1.
$Advanced Micro Devices (AMD.US)$ 's answer to $NVDA's CUDA is ROCm. But he thinks there are big differences between these two. CUDA is a mature ecosystem, and most developers know CUDA as it has been around since 2006. CUDA is also much more optimized and stable.
2. $AMD has made significant strides in optimizing ROCm, but it still needs to catch up with CUDA. He also thinks ROCm's disadvantage is its heterogeneous nature of supporting $AMD and other hardware, which adds to the complexity. CUDA, on the other hand, is optimized for $NVDA hardware only.
3. CUDA has an extensive layer of libraries, while ROCm's libraries are still evolving.

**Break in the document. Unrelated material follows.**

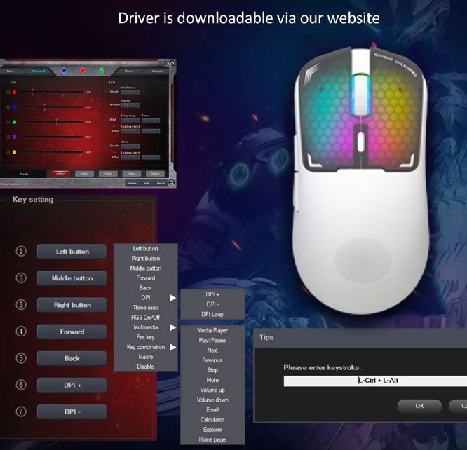
Task: Enable the checkbox beside red DPI level
Action: (x=8, y=92)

He also notes that ROCm is not doing well with partnerships compared to CUDA, which has partnerships with hyperscalers.
4. He thinks
$Amazon (AMZN.US)$ AWS's Trainium chip is performance wise between $NVDA H100 and $NVDA A100. He really likes H100 for LLMs; with the introduction of P5 instances, they have reduced training costs by 40%.

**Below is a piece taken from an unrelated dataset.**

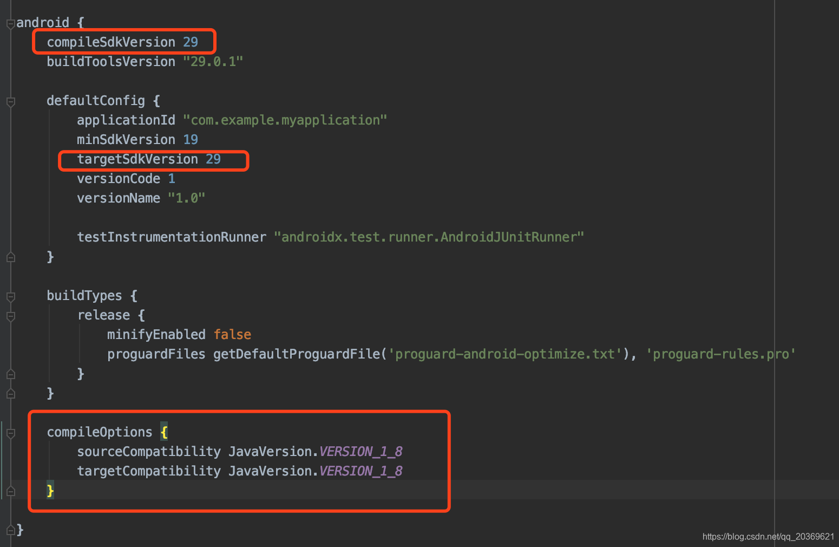This screenshot has width=839, height=547.
Task: Click the fold-end icon after defaultConfig's closing brace
Action: [10, 257]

5. He sees a few bottlenecks for the industry, including $NVDA:
- Advanced nodes with issues related to yield, defect densities, and overall process stability
- Material limitation, with silicon reaching physical limits now.
- Heat dissipation challenge. He notes that $NVDA is having difficulty balancing power consumption with performance.
- Interconnected latency. While $NVDA has developed NVLink and Infinity Fabric, there are still issues surrounding this topic.
6. In his view, the most exciting developments in the industry are optical interconnects, where people are exploring optical interconnects to replace traditional copper-based interconnects, offering higher bandwidth and lower latency.
FumooFu : Where is this ex-nvidia employee now working in?